Une rencontre avec un jeune carillonneur savoyard – Antoine Cordoba – et le premier festival suisse dédié à cet instrument était né. Dimanche et lundi, le rocher agaunois vibrera aux airs de Mozart, de Chopin, de Charles Trenet ou de Céline Dion. «Car on peut tout interpréter sur cet instrument!» souligne Jean Scarcella. A chaque touche sa cloche
«Le carillonneur actionne les touches d'un clavier avec ses poings et ses pieds, décrit Antoine Cordoba. A chaque touche correspond une cloche.» Un système de câbles relie le clavier aux battants. «Ce sont eux qui bougent et frappent la cloche, qui reste immobile.» Le musicien a découvert le carillon il y a une dizaine d'années dans sa région natale de Taninges. «J'en suis tombé amoureux. Je suis d'un naturel plutôt discret. Vous allez dire que c'est raté lorsque l'on choisit cet instrument. Mais il me correspond bien. Tout le monde peut m'entendre jouer, mais personne ne me voit.»
Instrument romantique
L'ensemble de bronze paraît massif, «mais on peut donner beaucoup de subtilité à son jeu, produire un son léger ou retentissant. C'est un instrument qui se laisse dompter», décrit l'abbé. «Ce n'est pas le cas de tous les carillons, avertit Antoine Cordoba. Celui de Saint-Maurice est récent et intègre des mécanismes modernes qui lui confèrent cette subtilité. Il se prête bien à la musique romantique.»
S'il est le plus grand du pays, il reste modeste en comparaison de certaines installations françaises. «Celui du château des ducs de Savoie, à Chambéry – le plus grand de France –, compte 70 cloches», précise Antoine Cordoba.

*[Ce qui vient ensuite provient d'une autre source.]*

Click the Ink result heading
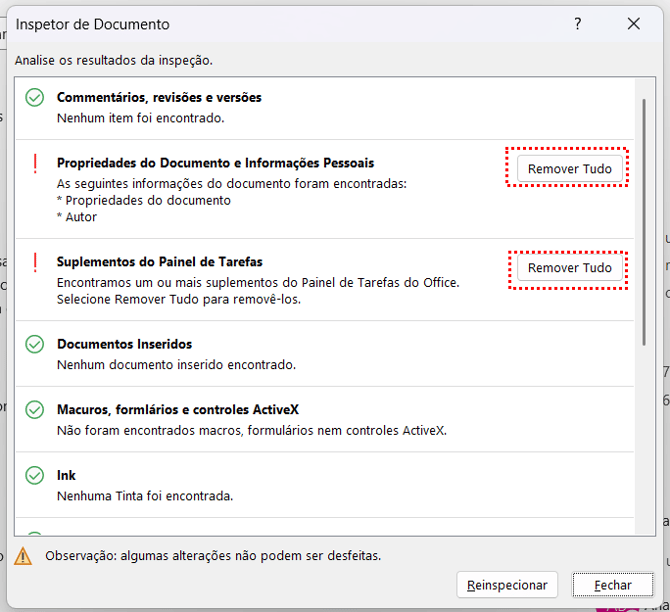Screen dimensions: 670x612 (66, 476)
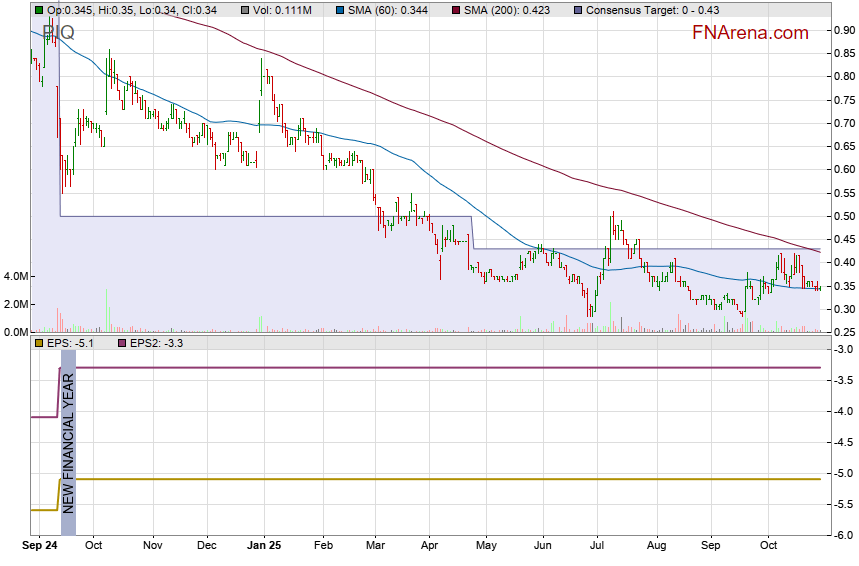Click the Jan 25 date axis label
859x566 pixels.
pos(264,546)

Le chœur campanaire agaunois n'en a pas moins son âme. Comme le veut le rite catholique, chaque cloche porte un nom, souvent lié à son parrain ou donateur, et se voit baptisée avant d'être accrochée. «On personnifie beaucoup les cloches, confirme Jean Scarcella. Pourquoi? Je pense que leur rôle l'explique. Elles sont en quelque sorte la voix du ciel sur terre; ce sont des outils de communication. Elles invitent les fidèles à la messe. Célèbrent les grands temps liturgiques. Le tocsin prévenait d'un incendie, le glas annonçait un décès…»
Répétitions silencieuses
Dès jeudi soir, à l'heure où les fidèles entonneront le Gloria, elles se tairont. Et resteront muettes jusqu'à la veillée pascale ( lire ci-contre ). D'où la tenue du festival exclusivement dimanche et lundi. «Nous installerons un petit carillon portatif et électrique dans notre basilique. Les musiciens pourront travailler sans se faire entendre.» Et ainsi respecter l'atmosphère de deuil qui s'emparera de l'abbaye.